# TASK GOAL
Search the records for lines with the word "shopping" and copy each match.
··· RECORDS FOR THIS TASK ···
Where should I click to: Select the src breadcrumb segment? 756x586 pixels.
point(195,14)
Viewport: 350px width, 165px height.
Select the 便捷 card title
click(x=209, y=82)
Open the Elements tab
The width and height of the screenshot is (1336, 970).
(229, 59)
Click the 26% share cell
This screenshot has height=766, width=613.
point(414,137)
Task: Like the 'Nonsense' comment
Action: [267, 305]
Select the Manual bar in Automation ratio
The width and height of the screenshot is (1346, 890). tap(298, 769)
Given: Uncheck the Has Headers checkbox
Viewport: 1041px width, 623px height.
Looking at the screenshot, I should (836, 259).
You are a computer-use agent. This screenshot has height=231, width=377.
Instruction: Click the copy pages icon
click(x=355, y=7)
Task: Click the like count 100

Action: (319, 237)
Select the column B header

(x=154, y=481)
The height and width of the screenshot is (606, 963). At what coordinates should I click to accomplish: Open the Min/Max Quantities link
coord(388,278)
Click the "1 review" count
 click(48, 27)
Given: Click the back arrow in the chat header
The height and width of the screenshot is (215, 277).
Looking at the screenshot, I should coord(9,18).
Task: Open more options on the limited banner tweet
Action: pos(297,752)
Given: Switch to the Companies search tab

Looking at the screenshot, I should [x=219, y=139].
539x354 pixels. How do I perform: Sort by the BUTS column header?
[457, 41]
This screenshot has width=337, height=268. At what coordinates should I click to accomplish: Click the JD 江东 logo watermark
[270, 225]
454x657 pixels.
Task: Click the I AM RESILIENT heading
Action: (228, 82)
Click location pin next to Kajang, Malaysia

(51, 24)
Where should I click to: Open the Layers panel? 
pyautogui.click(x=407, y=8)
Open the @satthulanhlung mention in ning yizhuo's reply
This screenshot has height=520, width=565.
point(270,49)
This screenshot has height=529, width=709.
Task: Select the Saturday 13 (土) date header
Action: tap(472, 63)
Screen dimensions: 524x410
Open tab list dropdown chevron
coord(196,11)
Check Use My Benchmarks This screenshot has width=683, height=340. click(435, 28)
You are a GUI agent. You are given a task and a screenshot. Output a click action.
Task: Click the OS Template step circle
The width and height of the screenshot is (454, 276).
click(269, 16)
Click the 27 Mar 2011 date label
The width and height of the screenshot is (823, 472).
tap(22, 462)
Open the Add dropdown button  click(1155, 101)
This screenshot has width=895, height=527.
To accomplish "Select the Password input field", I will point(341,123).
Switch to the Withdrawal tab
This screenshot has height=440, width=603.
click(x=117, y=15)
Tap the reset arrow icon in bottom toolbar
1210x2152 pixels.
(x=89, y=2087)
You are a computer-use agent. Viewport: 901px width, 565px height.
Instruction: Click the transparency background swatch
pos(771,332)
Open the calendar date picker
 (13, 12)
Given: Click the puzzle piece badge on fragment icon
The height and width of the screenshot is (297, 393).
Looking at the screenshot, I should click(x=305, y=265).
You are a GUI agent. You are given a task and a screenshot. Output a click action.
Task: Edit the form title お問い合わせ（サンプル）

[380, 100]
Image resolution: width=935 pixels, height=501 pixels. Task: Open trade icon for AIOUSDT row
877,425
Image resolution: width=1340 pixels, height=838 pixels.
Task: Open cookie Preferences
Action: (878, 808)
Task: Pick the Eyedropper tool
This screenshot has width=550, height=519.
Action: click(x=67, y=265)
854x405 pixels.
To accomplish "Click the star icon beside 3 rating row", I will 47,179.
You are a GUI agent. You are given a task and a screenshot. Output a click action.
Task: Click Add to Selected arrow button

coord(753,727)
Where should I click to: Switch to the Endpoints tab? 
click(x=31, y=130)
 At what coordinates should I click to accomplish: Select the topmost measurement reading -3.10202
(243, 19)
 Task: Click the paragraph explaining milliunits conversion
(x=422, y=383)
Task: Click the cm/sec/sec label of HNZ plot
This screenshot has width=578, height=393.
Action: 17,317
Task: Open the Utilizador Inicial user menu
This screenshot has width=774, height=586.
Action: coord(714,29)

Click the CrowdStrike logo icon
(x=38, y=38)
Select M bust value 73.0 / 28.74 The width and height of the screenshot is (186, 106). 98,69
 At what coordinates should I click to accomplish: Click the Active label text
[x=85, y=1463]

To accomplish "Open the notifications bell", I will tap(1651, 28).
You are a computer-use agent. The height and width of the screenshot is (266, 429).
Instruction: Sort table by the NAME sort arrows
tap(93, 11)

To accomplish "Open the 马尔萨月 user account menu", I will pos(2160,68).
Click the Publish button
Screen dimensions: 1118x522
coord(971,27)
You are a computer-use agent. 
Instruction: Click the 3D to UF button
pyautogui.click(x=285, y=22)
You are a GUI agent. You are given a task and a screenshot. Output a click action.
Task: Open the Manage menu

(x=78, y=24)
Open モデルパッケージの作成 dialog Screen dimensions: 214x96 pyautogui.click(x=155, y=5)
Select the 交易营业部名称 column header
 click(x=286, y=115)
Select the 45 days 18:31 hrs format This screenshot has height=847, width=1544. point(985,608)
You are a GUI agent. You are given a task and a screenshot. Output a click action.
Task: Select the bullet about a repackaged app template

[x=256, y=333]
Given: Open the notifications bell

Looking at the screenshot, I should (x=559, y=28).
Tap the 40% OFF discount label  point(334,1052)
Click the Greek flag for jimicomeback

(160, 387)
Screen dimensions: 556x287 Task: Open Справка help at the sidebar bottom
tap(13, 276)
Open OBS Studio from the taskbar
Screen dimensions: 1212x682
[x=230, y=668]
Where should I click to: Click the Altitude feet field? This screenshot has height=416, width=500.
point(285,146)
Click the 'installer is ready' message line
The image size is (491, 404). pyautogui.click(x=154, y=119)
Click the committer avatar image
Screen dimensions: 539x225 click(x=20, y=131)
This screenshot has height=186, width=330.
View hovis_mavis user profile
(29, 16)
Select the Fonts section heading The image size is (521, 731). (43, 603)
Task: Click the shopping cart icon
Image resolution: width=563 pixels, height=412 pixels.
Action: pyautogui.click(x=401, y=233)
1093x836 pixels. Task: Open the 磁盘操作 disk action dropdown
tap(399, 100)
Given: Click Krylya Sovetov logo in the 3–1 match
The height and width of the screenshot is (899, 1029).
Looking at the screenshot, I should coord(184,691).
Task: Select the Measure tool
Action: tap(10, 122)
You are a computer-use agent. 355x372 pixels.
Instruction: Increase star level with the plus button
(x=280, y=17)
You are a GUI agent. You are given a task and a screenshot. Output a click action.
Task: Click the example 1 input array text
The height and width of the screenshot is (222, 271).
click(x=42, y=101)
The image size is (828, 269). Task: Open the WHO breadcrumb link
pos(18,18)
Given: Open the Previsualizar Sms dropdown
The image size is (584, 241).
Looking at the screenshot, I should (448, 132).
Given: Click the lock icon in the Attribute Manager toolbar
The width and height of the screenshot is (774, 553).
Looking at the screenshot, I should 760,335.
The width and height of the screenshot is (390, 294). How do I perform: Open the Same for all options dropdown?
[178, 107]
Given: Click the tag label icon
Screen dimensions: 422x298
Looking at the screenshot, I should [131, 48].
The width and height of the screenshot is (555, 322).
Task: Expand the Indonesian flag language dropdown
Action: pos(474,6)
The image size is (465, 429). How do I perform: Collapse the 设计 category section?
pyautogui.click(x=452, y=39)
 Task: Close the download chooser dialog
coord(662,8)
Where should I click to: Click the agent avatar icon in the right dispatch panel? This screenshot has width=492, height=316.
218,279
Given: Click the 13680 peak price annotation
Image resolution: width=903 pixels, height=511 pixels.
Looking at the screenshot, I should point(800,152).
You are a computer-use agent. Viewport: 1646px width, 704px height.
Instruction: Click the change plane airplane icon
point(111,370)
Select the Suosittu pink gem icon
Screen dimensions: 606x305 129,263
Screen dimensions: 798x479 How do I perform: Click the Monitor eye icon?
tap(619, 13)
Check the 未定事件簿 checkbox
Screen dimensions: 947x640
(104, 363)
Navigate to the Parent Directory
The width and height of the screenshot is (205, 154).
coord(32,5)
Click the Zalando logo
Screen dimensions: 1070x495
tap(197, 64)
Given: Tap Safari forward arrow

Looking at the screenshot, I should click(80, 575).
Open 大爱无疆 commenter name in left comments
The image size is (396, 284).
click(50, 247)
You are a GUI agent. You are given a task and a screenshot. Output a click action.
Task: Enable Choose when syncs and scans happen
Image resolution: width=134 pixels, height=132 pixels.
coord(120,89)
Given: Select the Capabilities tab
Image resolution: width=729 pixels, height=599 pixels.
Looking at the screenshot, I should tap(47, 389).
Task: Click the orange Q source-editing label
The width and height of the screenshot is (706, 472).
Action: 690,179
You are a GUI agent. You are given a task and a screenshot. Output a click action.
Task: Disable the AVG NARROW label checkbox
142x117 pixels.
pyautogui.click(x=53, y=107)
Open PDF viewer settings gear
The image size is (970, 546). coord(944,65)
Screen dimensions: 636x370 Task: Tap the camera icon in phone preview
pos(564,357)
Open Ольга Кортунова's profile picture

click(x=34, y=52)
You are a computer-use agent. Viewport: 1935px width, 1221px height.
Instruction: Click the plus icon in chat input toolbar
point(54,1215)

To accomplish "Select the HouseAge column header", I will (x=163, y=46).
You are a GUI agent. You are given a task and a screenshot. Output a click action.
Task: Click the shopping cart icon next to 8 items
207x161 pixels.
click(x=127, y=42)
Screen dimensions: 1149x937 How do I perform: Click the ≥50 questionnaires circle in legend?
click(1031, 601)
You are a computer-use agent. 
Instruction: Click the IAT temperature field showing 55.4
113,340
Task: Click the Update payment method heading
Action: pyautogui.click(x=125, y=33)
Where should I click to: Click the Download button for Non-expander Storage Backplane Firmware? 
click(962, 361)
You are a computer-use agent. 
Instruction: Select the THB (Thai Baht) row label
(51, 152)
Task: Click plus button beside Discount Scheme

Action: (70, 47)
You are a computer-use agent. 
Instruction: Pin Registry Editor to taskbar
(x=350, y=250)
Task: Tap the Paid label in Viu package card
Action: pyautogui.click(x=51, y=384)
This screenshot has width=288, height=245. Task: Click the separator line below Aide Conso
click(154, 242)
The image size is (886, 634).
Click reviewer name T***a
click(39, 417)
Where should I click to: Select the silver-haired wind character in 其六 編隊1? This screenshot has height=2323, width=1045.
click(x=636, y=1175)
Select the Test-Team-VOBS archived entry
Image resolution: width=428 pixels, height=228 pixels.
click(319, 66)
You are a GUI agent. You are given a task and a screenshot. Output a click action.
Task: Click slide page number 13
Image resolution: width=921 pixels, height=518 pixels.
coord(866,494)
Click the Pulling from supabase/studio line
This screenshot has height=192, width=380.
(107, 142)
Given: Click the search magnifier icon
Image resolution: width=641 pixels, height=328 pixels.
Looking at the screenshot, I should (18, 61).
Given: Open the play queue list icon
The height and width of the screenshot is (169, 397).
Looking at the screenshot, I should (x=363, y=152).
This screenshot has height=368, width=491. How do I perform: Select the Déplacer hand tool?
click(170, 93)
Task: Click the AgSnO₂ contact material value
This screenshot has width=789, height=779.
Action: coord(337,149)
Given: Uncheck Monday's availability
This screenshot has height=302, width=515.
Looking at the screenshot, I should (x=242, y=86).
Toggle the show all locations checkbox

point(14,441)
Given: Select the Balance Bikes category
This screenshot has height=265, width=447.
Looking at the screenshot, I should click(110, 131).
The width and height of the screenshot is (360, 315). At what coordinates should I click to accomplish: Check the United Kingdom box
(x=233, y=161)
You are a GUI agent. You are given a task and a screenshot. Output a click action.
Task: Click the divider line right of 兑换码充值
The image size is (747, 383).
···
# WRITTEN ANSWER
Task: Click the shopping cart icon
Task: Click the shopping cart icon next to 8 items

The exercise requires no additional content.